**Task requirements**
1. In the passage about Rosa and Joe, how large is the campus whose borders Rosa looks toward?
2. Write the next part of the passage about Rosa and Joe, picking up after its final sentence.

**Text**

Sometimes Rosa is not satisfied with just mothering Joe. Sometimes she longs for a real baby of her own. When she gazes at a photo of her newborn twin nephews, she sighs wistfully. “I wish they were mine,” she says. “I got this thing about having babies. It’s like having a crush on kids. I want a little princess. I get chills every time I see a kid.” Deep down, though, Rosa realizes that motherhood is not a good idea. “I would feel bad if I had a baby in my hands and I had a seizure,” she says. “I would probably drop it and it would get brain damaged too.” Joe agrees. Before they married, he got a vasectomy.
With her dream of motherhood all but abandoned, Rosa yearns for something else—independence. Although she loves the security of her apartment complex—where counselors are available to help with such puzzling procedures as putting together a shopping list and paying doctor bills—she seeks the challenge of living in the big world outside of Little City. Staring out of her sliding glass doors, she looks toward the borders of the 56-acre campus. “I wanna go out there,” she says. “For once in my life…I’ve been here long enough.” Becker disagrees. “Mildly retarded people like Joe and Rosa will always try to do more than they can,” he says. “It’s like the dreamer who never stops.”

**Given records**
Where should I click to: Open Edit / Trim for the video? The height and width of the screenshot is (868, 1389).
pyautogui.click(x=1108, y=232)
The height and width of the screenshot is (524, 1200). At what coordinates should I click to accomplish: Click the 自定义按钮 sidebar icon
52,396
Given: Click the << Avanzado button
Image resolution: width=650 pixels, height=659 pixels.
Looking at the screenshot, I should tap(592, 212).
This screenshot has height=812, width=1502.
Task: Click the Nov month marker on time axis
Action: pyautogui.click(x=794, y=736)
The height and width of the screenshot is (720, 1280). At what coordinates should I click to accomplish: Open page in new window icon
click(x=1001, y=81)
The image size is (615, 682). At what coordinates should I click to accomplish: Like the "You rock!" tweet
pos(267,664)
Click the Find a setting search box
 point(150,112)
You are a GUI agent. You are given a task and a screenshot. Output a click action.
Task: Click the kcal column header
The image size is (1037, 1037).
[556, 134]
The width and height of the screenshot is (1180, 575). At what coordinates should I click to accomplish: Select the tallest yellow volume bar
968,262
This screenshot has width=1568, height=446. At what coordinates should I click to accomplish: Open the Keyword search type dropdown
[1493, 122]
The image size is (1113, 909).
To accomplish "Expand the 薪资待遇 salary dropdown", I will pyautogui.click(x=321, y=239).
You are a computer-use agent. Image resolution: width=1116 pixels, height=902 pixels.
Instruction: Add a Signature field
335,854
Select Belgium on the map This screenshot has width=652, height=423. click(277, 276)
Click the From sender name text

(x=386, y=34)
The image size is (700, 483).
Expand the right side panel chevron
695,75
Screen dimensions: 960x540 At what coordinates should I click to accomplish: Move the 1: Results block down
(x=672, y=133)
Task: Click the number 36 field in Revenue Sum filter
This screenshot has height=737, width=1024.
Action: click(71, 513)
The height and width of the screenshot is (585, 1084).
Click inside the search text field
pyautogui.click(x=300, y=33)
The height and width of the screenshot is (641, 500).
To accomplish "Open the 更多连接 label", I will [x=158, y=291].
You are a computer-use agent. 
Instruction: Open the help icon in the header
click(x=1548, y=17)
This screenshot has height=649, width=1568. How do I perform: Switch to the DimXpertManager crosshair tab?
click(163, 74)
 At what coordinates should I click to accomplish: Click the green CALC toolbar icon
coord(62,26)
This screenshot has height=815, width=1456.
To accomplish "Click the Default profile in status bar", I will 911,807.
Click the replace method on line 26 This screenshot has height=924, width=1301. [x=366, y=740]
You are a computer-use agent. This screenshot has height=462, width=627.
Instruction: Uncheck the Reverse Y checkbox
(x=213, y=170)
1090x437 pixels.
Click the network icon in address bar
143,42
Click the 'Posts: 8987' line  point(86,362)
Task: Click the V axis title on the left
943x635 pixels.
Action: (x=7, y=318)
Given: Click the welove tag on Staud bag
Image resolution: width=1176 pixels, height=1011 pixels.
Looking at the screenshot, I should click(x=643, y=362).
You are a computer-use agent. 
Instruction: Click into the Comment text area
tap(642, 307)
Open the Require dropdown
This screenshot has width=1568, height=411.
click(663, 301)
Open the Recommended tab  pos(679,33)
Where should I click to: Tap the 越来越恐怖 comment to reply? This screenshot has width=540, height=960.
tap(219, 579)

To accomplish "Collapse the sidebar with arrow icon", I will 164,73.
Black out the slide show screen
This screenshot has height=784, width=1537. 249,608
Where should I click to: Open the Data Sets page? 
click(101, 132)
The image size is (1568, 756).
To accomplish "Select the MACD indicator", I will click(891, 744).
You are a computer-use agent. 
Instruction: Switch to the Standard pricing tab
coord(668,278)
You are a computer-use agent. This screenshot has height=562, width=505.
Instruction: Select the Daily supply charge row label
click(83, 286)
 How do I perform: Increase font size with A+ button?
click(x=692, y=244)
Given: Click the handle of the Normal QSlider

**Your written answers**
1. 56 acres

2.
Thus far neither of the Blairs has been able to hold a steady job. Rosa worked for a while bussing tables at a nearby McDonald’s, but she was forced to quit because of her seizures. For four years Joe held a good job as a mail clerk for an oil company and brought in $925 a month, enough to pay for such luxuries as a color TV and a stereo. When he was caught walking off with a Walkman radio, though, he was fired. A few months later he landed a job in a cafeteria—but he was seen rummaging through a supervisor’s desk. Joe says he was just looking for a Band-Aid, but he was fired anyway. Now the Blairs support themselves working at Little City’s vocational center. They are getting by, but just barely: After rent and food, they have only a couple of dollars a week in pocket money.
Still Rosa clings to the hope that someday they can move beyond Little City. She diligently tries to cure Joe of his habit of stealing and talks optimistically of the day “when we get out there.” Recently those hopes suffered another setback. After a trip to the supermarket with Joe, Rosa discovered two unexplained packages of gum in the shopping bag. “I know what you’re thinking,” Joe shouted, “but I didn’t take them.” Carrying a Bible, he boldly marched into counselor Paula Schneller’s office. “I know I got a problem but I been working on it,” he said. “I swear on the Bible I didn’t take the gum. I’m telling you the honest-to-God truth. I would at least admit to Rosa if I did.” Then he stalked out of the office, a tight frown twisting his face.
Shaken and tearful, Rosa sat stoically in the counselor’s office and courageously looked her troubles in the eye. “I’m afraid Joe will never have the power to live outside until he gets rid of his problem,” she said. “I guess I gotta stop thinking about my goal, which is getting out of here. I think my hopes are too big.”
Indignant, Joe telephoned the store manager, who conceded that the gum might have belonged to a prior customer. A few minutes after their moment of anguish, Rosa was sitting on her couch with Joe’s head resting on her shoulder while he stroked her cheek. “I’ve got you calmed down now,” she said. “I think you should see a therapist for a chitchat.”
“I want you to help me,” Joe said.
“I don’t have the smarts,” she said.
A half-hour later the couple was sprawled across the living-room floor, playing the Pac-Man game and giggling with joy.